Во тьме окаянной - Михаил Сергеевич Строганов
Шрифт:
Интервал:
Закладка:
– Я стрелял, – показался дюжий человек в простом охотничьем полушубке с большой пищалью на сошке.
Толпа расступилась и, смиряя гнев, ахнула:
– Григорий Аникиевич…
– Я стрелял, – утвердительно сказал Строганов. – Право мое Божье: «Зуб за зуб, око за око, смерть за смерть». Или не слышали о сем, маловеры?
Григорий зло оглядел собравшихся:
– Вам потеха нужна или смерти Фомкиной возжелали? Нате, – он швырнул на снег длинный нож, – идите, дорезайте солевара. Тогда и потешитесь от души…
– Что мы, Каины какие? Зачем так, Григорий Аникиевич… Просто положено по-другому, по-честному, чтоб до конца…
– Выходит, я бесчестье творю, не позволив зверю человека задрать?! Или вам лучше будет, если его дети останутся сиротами да по миру пойдут?! – Григорий отшвырнул пищаль и неверной пьяной походкой пошел от ристалища прочь…
* * *
– Постой-ка, постой, тебе говорю! – Снегов едва поспевал вслед улепетывающему со всех ног юродцу.
Наконец, догнав Семку, схватил его за шиворот:
– Попался, чертяй криволапый… живо сказывай, кто таков, чего высматриваешь…
Семка принялся было верещать да отбиваться, но, уступая настойчивой силе послушника, сник, осел в снег, принявшись ползать на карачках у ног Саввы, жалобно подвывая:
Несчастный сиротка,
Соли щепотка,
Землицы горсть,
Да убогая кость.
На паперти сижу,
На мир гляжу —
Все Богу скажу!
– Ты своими побасенками зубы не заговаривай! Иначе… – Савва замахнулся на юрода рукой, подумав, что до встречи с Карим он ни за что не мог бы ударить человека.

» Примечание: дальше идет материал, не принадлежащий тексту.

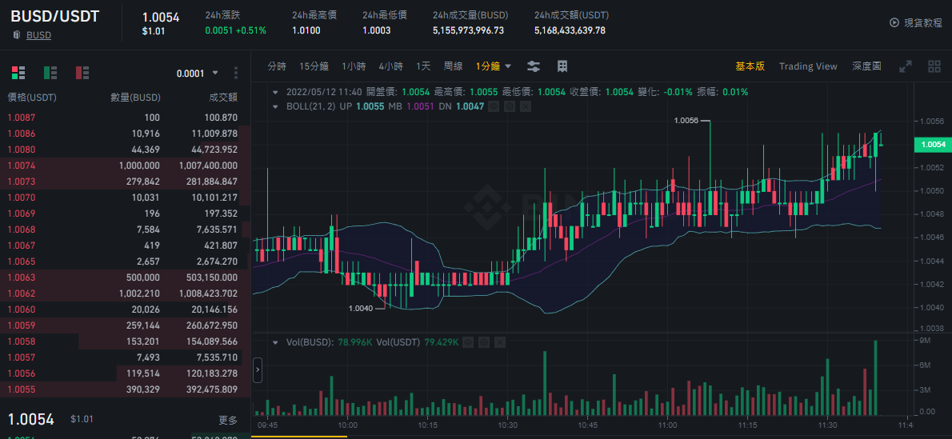
Task: Open order book more options menu
Action: [x=236, y=73]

Семка сжался, взвыл и, отползя в сторону, затараторил:
Волк – молодец,
Жил средь овец.
Бога не слушал,
Кровушку кушал.
Спасу крестился —
Переродился.
С нашего краю
Выехал в раю.
Грешным – спасенье,
Всем – умиленье…
Разозлившись, Савва хорошенько стукнул юрода кулаком по голове:
– Хватит мороку напускать. Вставай, пошли со мной, про все потолкуем!

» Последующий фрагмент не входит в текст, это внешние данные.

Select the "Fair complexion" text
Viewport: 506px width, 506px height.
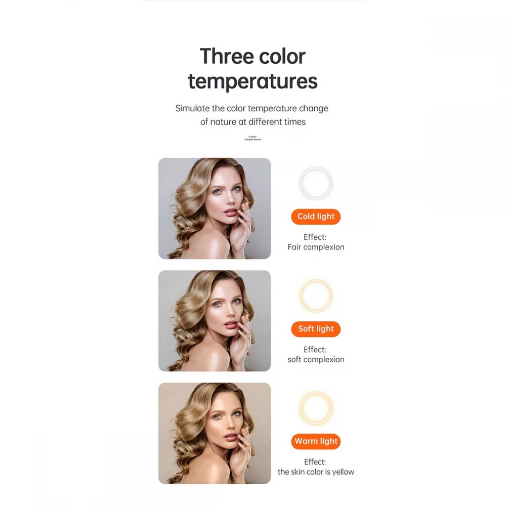point(316,247)
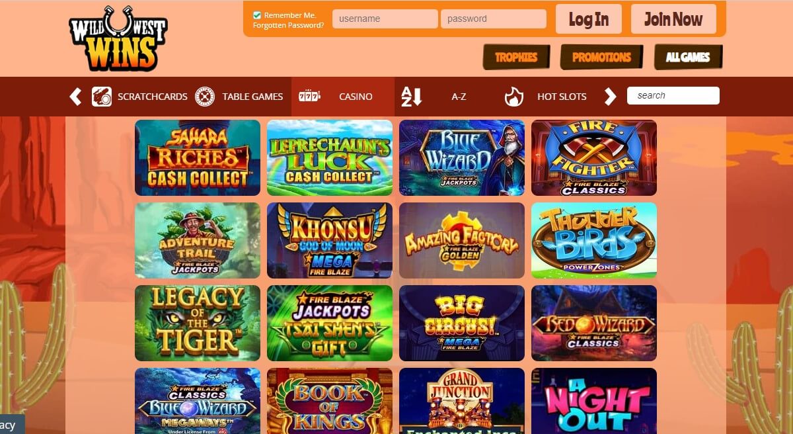Screen dimensions: 793x434
Task: Show more categories with right arrow
Action: (610, 97)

Семка, вцепившись в колени послушника, стал трясти головой и упираться пуще прежнего:
Не поп писал – Ермошка,
Коротенькая ножка…
Савва и не заметил, как юрод раздвинул бутафорский крест, в руках дурачка блеснуло лезвие и стремительно метнулось под шубу, в живот. Савва ощутил холод, словно по телу провели сосулькой, а через мгновение понял, что руки и ноги его не слушают, тело стало тяжелым и чужим.
Свет таял, застилавшая мутная пелена смерти утаскивала на дно забвения, туда, где белою кувшинкою покачивался на болотной зыби рассудок, блуждающий по водам смерти…
Глава 11. Прощеное воскресенье
Ты взойди-ка, взойди, солнце красное,
Над горою взойди, над высокою,
Над дубравушкой взойди, над зеленою,
Обогрей ты нас, добрых молодцев,
Добрых молодцев, воров да разбойников…
Песня лилась мерно, звуча не то увещеванием, не то молитвой. И была в ней сокрыта не то просьба, не то скрытая правда, которую до времени не выводят на свет, а таят про себя, позволяя прорасти словам в плоть и кровь, чтобы стать холодной и расчетливой яростью…
– Что, Данила, без войны дружина полумертвой лежит? – поднося Карему чарку водки, Строганов рассмеялся. – Взяло Фоку и сзади, и сбоку!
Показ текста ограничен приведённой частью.